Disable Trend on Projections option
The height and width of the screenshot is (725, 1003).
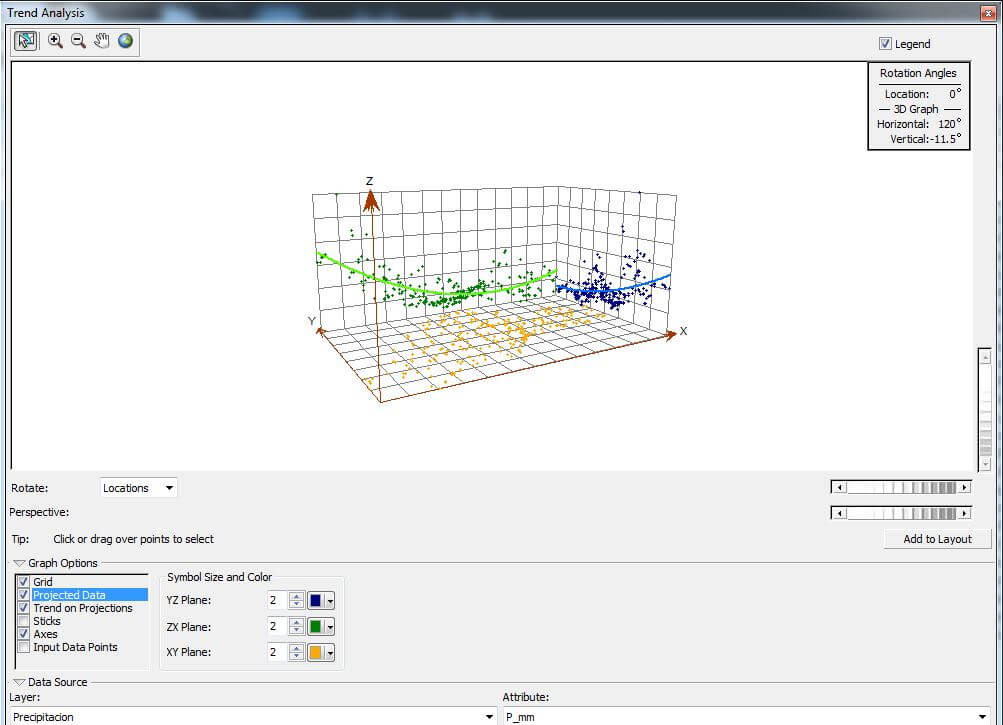(x=23, y=608)
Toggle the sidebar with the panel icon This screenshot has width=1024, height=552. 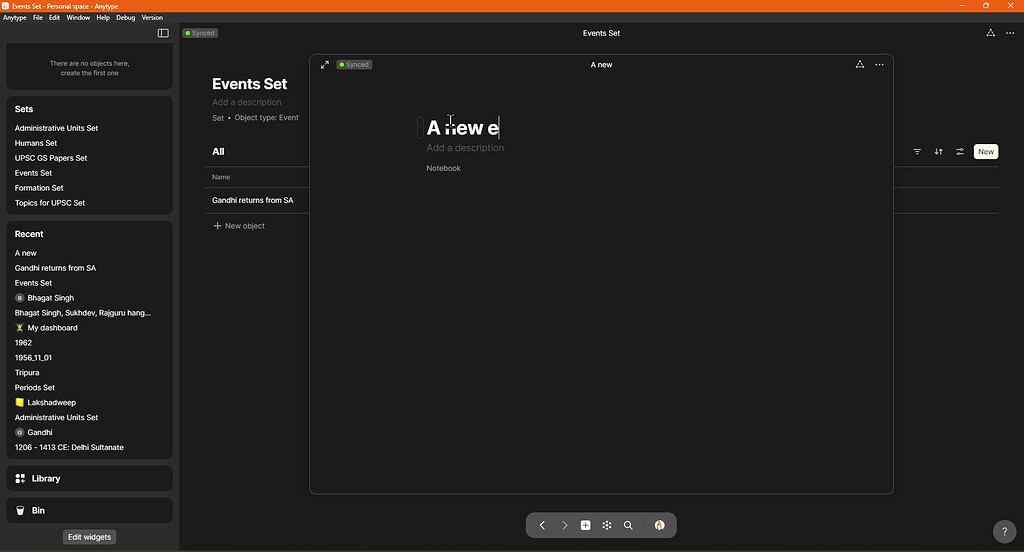tap(163, 33)
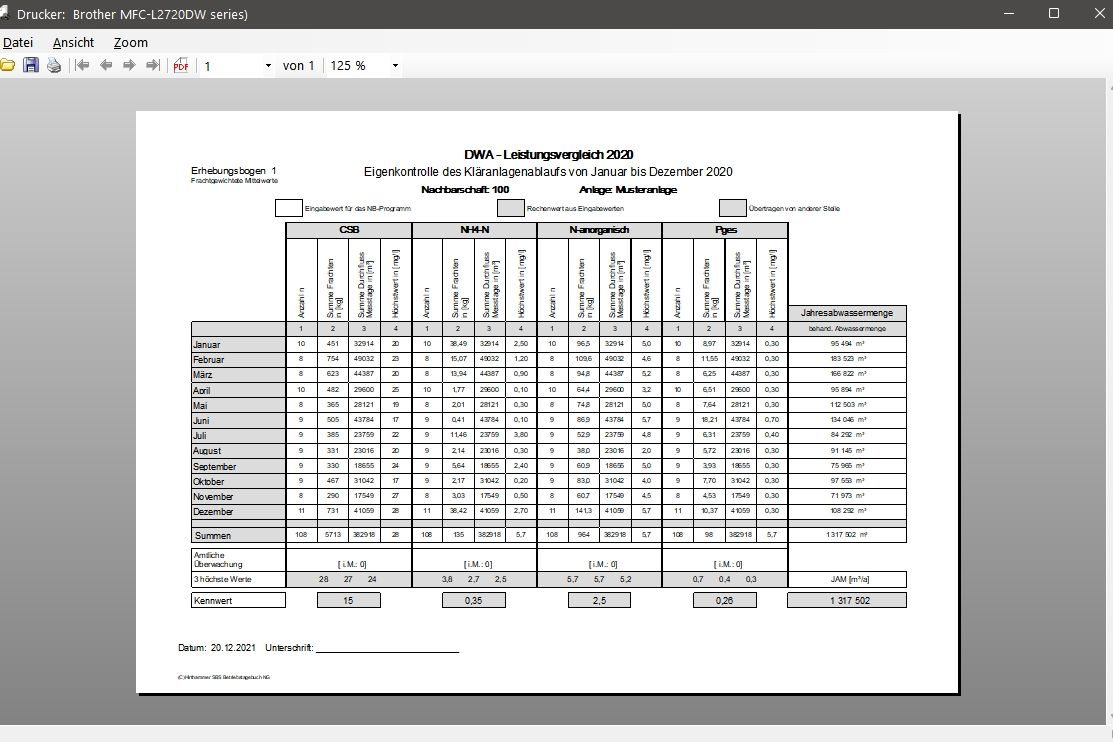The width and height of the screenshot is (1113, 742).
Task: Export the report using the PDF icon
Action: point(181,66)
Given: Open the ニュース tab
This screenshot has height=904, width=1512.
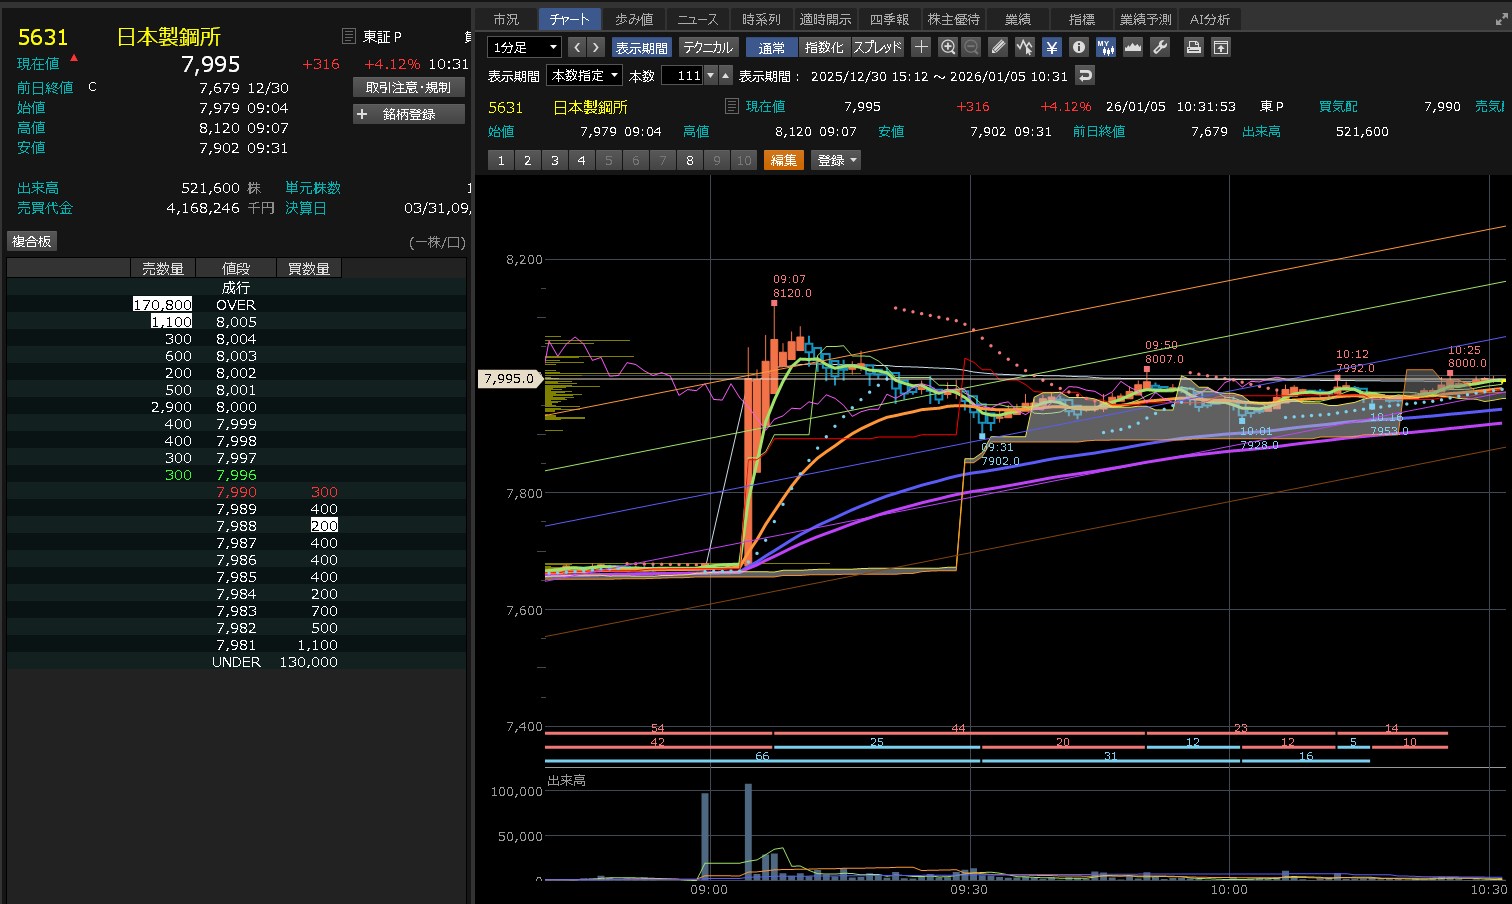Looking at the screenshot, I should tap(698, 19).
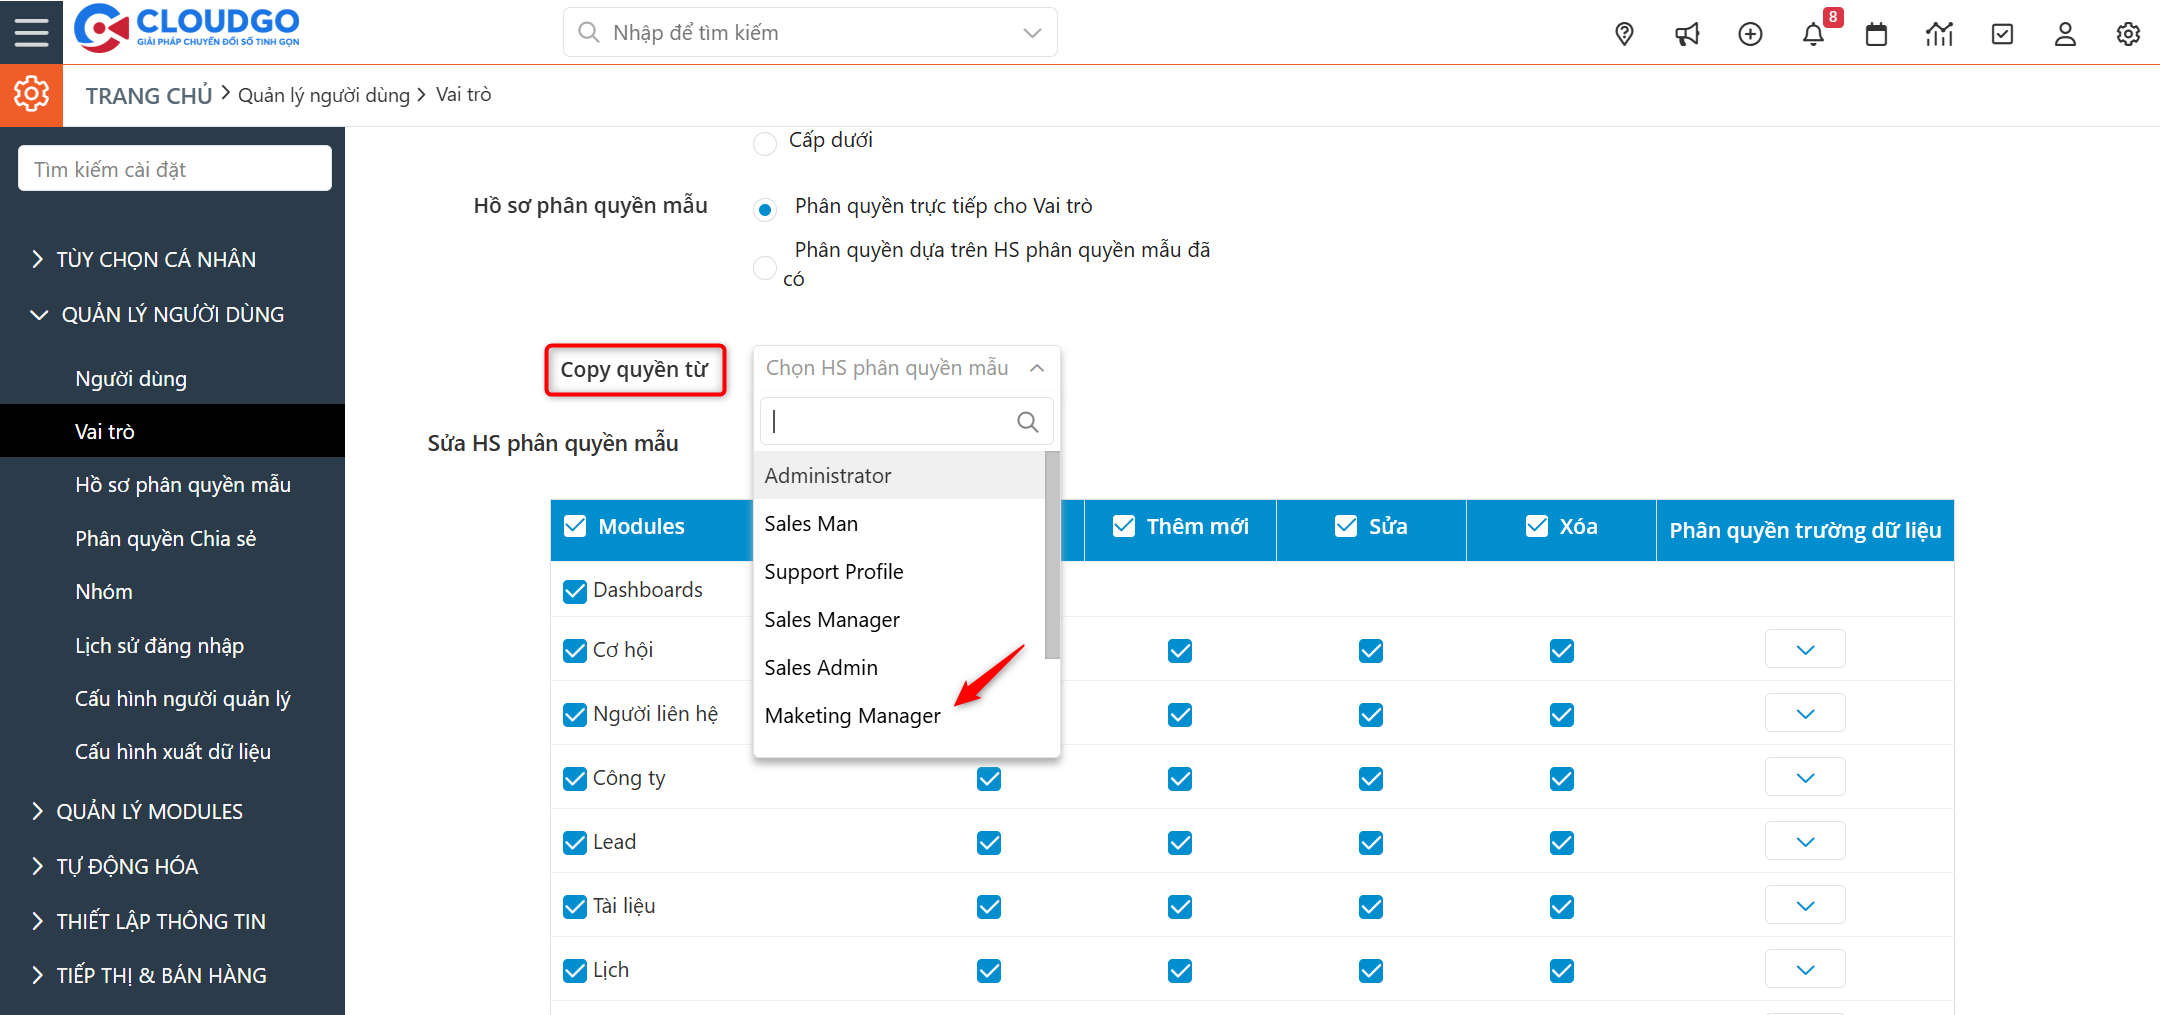Screen dimensions: 2160x1015
Task: Choose permissions based on existing profile radio
Action: (765, 267)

# Exercise prompt
Set down only the lines from the one with "Given: Open the ニュース tab" through the end of the entries, exactly as they appear, leaving out each picture.

# Result of this task
Given: Open the ニュース tab
This screenshot has height=904, width=1512.
Looking at the screenshot, I should tap(698, 19).
Screen dimensions: 2160x1015
Task: Choose permissions based on existing profile radio
Action: (765, 267)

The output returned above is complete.